Excerpted passage:

Segment Open

TGFβ inactivation in malignant colon cells has also proved to boost malignant potential via the MAPK and Wnt-ß-catenin pathway [19]. Even after curative resection, a disruption in TGF-β signaling results in a much more progressive phenotype thus limiting patient prognosis [20]. Notably, these results have been shown to be true especially for advanced cancer stages. The fact that in our cohort, overrepresentation of the TGFβ signalling might act preventive regarding brain metastases might serve as new insights as to how TGFβ signalling influences tumor behaviour.

Contrary to these findings, others argue that even in low-stage cancer cells, TGFβ can induce tumour progression. While this assumption does not contradict our findings, it supports the above mentioned TGFβ paradox. Additionally, this paradox states that in later stage cancer types, the opposite such as genomic instability and immune evasion as well as tumorigenic alterations in peritumoral stroma cells is possible. In that context, the TGF-β pathway is associated with changes in Erk, MAPK and SMAD signaling [16]. Contradictory to that, however, are the finding of Bacman et al. 2007. They state that a loss of key regulators of the TGFβ pathway, TGFß-R1 and R2, results in increased lymph node metastases and shorter survival rates [21]. They further mention that peritumoral stromal TGF-beta R2 even serve as an independent prognostic marker for survival. These results are supported by Hussain et al. 2018. Their hypothesis was that higher levels of TGFβ dependent IL-23 lead to less macrophage associated metastases in pancreatic cancer [22]. They therefore injected NGS mice with IL-23, macrophages and TGFβ and could observe less metastatic potential and higher levels of IL-23, macrophages and TGFβ in the long-term survivor group [22]. Even stronger in line with our finding that at least parts of the TGFβ pathway prevent brain metastases are the results of Okita et al. 2018. While they confirm that TGFβ-signalling mutations might enhance EMT and metastases in some CRC patients, they point out other subtypes in which TGF-βRII actively hinders EMT and metastases thus leading to a better prognosis [2]. In seems very interesting to further elucidate on those subtypes regarding brain metastases and TGFβ pathway expressions.

Segment Closed

Available data:
Segment Open

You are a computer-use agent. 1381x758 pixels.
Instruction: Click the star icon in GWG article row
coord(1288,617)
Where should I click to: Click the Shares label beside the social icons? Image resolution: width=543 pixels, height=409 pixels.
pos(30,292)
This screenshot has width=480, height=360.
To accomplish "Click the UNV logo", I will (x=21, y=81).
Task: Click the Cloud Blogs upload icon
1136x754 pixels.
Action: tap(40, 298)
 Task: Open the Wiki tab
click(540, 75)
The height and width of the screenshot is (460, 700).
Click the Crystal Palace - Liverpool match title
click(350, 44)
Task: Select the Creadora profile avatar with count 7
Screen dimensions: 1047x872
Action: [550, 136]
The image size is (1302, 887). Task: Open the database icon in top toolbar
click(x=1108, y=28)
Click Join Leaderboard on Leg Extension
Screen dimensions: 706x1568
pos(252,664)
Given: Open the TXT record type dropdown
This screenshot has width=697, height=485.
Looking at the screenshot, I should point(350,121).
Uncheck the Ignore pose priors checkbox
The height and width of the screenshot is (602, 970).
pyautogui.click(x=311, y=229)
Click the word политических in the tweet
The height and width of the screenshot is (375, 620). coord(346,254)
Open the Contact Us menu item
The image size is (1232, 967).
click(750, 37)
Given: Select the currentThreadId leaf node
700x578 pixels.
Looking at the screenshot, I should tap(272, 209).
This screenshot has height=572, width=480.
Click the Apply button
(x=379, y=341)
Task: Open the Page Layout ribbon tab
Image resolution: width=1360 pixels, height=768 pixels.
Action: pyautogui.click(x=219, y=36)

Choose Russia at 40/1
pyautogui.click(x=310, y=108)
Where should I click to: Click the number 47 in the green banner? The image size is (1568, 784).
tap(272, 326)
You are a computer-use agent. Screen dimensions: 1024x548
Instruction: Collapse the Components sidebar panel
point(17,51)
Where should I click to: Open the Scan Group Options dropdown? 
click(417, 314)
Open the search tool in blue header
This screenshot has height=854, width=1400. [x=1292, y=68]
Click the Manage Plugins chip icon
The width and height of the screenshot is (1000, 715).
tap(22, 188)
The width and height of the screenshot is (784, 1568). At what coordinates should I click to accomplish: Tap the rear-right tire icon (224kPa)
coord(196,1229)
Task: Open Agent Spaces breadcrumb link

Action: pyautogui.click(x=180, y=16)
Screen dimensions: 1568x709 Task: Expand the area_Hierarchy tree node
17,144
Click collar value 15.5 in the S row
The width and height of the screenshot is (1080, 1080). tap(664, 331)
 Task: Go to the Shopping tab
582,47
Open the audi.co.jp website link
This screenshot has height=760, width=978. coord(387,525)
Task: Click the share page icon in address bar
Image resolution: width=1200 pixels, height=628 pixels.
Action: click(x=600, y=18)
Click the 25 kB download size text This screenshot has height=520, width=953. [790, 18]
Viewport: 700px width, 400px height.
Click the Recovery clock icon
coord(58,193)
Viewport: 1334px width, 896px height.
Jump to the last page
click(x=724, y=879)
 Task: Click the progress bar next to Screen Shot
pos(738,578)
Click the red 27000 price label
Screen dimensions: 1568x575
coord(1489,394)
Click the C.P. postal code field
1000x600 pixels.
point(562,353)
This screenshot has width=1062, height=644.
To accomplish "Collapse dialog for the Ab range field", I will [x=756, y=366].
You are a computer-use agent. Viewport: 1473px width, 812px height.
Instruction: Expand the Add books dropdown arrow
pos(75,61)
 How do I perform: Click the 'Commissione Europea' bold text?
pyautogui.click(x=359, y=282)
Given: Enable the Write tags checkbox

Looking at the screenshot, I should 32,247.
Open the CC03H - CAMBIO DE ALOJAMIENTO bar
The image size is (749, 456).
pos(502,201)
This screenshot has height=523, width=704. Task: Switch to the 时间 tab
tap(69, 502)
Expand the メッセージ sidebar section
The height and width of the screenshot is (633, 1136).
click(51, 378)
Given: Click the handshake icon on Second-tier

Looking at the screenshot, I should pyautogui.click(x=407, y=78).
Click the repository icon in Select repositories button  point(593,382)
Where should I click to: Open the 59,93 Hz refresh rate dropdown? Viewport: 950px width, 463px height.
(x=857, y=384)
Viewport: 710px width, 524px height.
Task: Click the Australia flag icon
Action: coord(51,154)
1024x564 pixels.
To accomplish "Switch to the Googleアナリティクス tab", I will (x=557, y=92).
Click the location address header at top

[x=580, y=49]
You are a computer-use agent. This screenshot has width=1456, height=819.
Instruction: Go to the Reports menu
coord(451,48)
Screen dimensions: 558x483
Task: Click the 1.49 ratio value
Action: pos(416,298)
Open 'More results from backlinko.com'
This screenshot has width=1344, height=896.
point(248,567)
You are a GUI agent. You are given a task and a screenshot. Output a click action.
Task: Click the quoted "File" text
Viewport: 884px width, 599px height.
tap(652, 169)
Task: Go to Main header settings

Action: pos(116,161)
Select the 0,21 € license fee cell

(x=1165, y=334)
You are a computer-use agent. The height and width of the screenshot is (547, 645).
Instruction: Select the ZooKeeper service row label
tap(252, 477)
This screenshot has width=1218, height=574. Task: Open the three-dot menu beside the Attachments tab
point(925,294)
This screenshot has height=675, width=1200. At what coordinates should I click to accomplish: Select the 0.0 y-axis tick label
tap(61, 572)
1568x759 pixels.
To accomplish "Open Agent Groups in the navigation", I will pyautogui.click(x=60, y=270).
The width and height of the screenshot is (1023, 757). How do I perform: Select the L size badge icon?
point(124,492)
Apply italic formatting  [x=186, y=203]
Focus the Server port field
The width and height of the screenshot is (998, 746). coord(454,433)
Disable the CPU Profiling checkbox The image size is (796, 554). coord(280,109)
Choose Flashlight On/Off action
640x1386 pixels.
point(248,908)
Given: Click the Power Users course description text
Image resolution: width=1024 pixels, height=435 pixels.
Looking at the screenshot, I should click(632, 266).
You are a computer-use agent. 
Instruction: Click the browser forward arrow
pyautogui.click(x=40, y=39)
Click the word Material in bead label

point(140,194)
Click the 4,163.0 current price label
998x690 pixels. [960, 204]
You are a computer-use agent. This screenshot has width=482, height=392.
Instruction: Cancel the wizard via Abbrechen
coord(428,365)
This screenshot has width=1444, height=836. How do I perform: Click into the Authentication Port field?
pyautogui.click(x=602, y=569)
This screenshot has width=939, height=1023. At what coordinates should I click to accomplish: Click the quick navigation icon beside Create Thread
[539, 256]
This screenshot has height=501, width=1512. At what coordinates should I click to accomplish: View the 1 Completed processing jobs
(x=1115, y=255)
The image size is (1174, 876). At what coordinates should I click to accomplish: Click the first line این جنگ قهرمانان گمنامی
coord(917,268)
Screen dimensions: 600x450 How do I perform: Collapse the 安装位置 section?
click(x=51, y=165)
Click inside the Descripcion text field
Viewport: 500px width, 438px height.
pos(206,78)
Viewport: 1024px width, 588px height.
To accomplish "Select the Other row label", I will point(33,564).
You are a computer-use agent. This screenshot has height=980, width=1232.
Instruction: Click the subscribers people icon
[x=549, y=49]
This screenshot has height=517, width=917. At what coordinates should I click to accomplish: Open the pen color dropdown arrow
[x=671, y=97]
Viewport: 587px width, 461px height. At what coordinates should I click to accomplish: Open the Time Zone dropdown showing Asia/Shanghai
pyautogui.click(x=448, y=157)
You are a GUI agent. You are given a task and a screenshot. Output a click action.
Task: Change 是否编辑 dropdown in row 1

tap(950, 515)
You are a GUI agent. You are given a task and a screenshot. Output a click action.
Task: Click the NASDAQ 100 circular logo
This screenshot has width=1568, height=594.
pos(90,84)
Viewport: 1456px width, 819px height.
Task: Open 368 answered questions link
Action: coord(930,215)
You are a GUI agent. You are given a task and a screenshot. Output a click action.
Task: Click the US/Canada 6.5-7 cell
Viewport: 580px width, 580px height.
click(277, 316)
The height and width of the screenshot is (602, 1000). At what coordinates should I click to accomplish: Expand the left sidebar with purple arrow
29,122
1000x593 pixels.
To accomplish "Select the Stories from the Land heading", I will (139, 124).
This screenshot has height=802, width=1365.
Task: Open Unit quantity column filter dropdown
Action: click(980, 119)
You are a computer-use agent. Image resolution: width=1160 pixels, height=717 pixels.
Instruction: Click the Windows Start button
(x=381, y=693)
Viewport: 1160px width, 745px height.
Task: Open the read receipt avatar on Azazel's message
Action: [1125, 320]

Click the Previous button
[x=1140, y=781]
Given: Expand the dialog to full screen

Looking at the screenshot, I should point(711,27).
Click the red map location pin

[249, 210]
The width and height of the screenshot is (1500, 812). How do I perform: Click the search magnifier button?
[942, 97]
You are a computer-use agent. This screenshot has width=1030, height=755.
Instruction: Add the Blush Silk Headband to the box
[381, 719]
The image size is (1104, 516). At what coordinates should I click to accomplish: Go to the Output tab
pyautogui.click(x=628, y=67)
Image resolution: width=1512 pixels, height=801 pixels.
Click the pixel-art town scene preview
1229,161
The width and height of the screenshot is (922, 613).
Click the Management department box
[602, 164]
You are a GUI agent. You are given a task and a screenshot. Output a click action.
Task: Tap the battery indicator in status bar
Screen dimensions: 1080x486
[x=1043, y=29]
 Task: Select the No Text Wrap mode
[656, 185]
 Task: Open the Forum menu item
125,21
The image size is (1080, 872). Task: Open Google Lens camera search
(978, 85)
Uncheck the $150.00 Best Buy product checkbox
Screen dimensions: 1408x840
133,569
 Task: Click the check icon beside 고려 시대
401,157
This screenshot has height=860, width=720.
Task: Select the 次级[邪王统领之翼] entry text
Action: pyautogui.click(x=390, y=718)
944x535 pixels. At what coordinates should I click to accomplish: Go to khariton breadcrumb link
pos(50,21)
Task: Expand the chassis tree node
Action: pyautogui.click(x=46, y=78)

Segment Closed

What the exercise asks:
Answer these questions about the passage on TGFβ signaling:
1. Through which two pathways does TGFβ inactivation in malignant colon cells boost malignant potential?
2. According to Bacman et al. 2007, what two outcomes result from a loss of TGFß-R1 and R2?
3. In which type of cancer did Hussain et al. 2018 study macrophage-associated metastases?
The material plays no part in this exercise.

Your response:
1. The MAPK and Wnt-ß-catenin pathways.
2. Increased lymph node metastases and shorter survival rates.
3. Pancreatic cancer.